Performs Magnitude-Shape (MS) outlier detection for functional data. Each curve is represented as a point in 2D space where the x-axis represents magnitude outlyingness and the y-axis represents shape outlyingness.
Usage
magnitudeshape(
fdataobj,
depth.func = depth.MBD,
cutoff.quantile = 0.993,
col.normal = "black",
col.outliers = "red",
label = "index",
label_all = FALSE,
...
)Arguments
- fdataobj
An object of class 'fdata'.
- depth.func
Depth function to use for computing outlyingness. Default is depth.MBD.
- cutoff.quantile
Quantile for outlier cutoff (default 0.993).
- col.normal
Color for normal curves (default "black").
- col.outliers
Color for outlier curves (default "red").
- label
What to use for labeling outlier points. Options:
"index": Use numeric indices (default)"id": Use observation IDs from the fdata objectA column name from the fdata metadata (e.g.,
"patient_id")NULL: No labels
- label_all
Logical. If TRUE, label all points, not just outliers.

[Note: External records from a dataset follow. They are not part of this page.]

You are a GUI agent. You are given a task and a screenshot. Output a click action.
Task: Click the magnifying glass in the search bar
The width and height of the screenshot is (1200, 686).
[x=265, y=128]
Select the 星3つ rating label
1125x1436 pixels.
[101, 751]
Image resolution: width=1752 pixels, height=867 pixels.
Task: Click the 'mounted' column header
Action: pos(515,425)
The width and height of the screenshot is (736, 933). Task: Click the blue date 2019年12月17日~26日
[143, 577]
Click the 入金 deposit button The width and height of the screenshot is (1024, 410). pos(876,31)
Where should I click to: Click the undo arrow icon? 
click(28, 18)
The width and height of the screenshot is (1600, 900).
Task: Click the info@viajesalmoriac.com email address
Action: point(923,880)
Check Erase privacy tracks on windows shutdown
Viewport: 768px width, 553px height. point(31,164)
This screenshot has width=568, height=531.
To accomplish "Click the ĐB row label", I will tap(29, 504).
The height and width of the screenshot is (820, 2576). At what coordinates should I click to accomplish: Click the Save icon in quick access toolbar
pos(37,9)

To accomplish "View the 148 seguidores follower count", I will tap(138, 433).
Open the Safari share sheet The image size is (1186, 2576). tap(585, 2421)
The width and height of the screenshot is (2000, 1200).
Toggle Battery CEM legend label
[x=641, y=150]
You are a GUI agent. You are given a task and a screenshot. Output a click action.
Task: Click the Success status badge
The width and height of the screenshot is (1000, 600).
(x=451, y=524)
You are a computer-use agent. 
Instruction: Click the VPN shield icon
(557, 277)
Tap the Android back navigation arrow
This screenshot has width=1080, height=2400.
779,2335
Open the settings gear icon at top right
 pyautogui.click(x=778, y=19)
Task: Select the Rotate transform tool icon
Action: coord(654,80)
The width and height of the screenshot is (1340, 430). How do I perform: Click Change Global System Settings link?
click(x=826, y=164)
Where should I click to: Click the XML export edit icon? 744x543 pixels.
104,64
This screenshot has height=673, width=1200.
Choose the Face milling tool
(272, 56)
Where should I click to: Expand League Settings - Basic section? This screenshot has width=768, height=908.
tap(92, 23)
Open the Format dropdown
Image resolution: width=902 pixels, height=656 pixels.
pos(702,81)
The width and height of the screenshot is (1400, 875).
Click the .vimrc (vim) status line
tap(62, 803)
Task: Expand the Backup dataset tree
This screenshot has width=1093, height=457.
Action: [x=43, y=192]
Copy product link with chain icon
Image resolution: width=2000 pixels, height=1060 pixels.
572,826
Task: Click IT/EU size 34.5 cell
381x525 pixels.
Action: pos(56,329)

Default FALSE.
- ...
Additional arguments passed to depth function.
Value
A list of class 'magnitudeshape' with components:
- MO
Magnitude outlyingness values
- VO
Shape (variability) outlyingness values
- outliers
Indices of detected outliers
- cutoff
Chi-squared cutoff value used
- plot
The ggplot object
Details
The MS plot (Dai & Genton, 2019) decomposes functional outlyingness into:
Magnitude Outlyingness (MO): Based on pointwise median of directional outlyingness - captures shift outliers
Shape Outlyingness (VO): Based on variability of directional outlyingness - captures shape outliers
Outliers are detected using the chi-squared distribution with cutoff at the specified quantile.
References
Dai, W. and Genton, M.G. (2019). Directional outlyingness for multivariate functional data. Computational Statistics & Data Analysis, 131, 50-65.
Examples
# Create functional data with outliers
set.seed(42)
t <- seq(0, 1, length.out = 50)
X <- matrix(0, 30, 50)
for (i in 1:28) X[i, ] <- sin(2*pi*t) + rnorm(50, sd = 0.2)
X[29, ] <- sin(2*pi*t) + 2 # Magnitude outlier
X[30, ] <- sin(4*pi*t) # Shape outlier
fd <- fdata(X, argvals = t)
# Create MS plot
ms <- magnitudeshape(fd)
# With IDs and metadata
fd <- fdata(X, argvals = t, id = paste0("curve_", 1:30))
ms <- magnitudeshape(fd, label = "id")